• _REQUIRED WORK_
A. In the text on arts touring in Ireland, condense the paragraph beginning "The building of such relationships" into a short list that keeps its main facts.
B. According to the text on arts touring in Ireland, how much did the Touring Experiment cost?
C. Repeat the text on arts touring in Ireland from "The building of such" to "of the discussion.".

• _ARTICLE_
____________
The building of such relationships, and the building of a brand, is precisely what has been encouraged by A Future for Arts Touring in Ireland, a recently published report whose recommendations have been adopted as Arts Council policy, to be implemented over six years from 2010-2015. This follows the Touring Experiment, a €2.5 million “action research” project facilitated over two years by the Irish Theatre Institute and Temple Bar Cultural Trust in 2006. The resulting document, which includes Phelim Donlon’s eye-opening case study of Livin’ Dred’s Conversations on a Homecoming (an invaluable account not only of the process of touring theatre but also of making theatre) recommends placing the audience at the centre of the discussion.

It is hardly a revolutionary concept and the report’s elaborations often tend towards tautology: “The Audience represents an intrinsic reward for artists and an essential force in developing appreciation of the arts.”
____________
• _INFORMATION SUPPLIED_
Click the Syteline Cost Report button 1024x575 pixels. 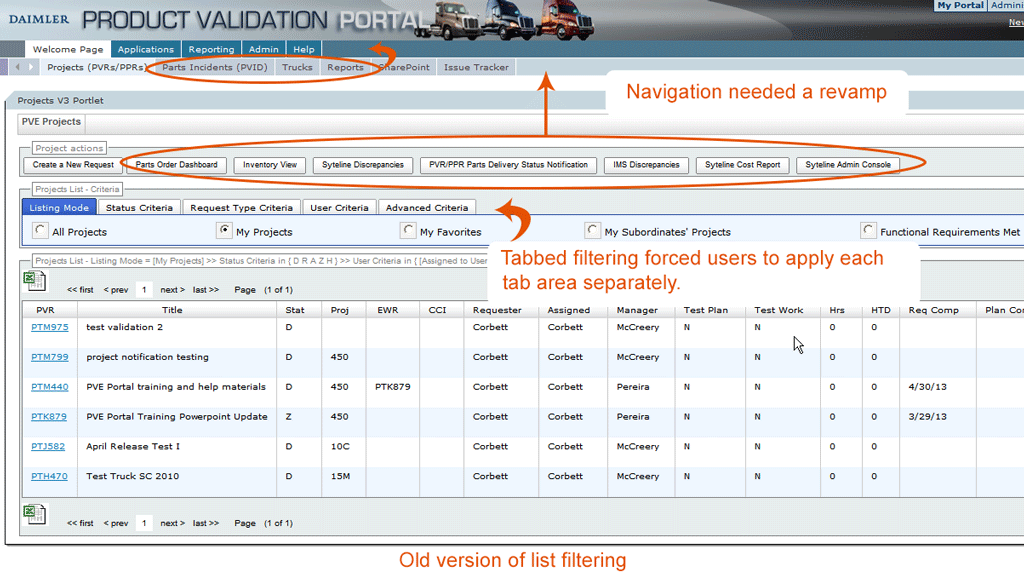pyautogui.click(x=742, y=165)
____________
• _EXPECTED OUTPUTS_
A.
- The report A Future for Arts Touring in Ireland encourages building relationships and building a brand.
- Its recommendations have been adopted as Arts Council policy, to be implemented over six years from 2010-2015.
- It follows the Touring Experiment, a €2.5 million "action research" project facilitated over two years by the Irish Theatre Institute and Temple Bar Cultural Trust in 2006.
- It includes Phelim Donlon's case study of Livin' Dred's Conversations on a Homecoming, an account of both touring theatre and making theatre.
- It recommends placing the audience at the center of the discussion.

B. €2.5 million.

C.
The building of such relationships, and the building of a brand, is precisely what has been encouraged by A Future for Arts Touring in Ireland, a recently published report whose recommendations have been adopted as Arts Council policy, to be implemented over six years from 2010-2015. This follows the Touring Experiment, a €2.5 million “action research” project facilitated over two years by the Irish Theatre Institute and Temple Bar Cultural Trust in 2006. The resulting document, which includes Phelim Donlon’s eye-opening case study of Livin’ Dred’s Conversations on a Homecoming (an invaluable account not only of the process of touring theatre but also of making theatre) recommends placing the audience at the centre of the discussion.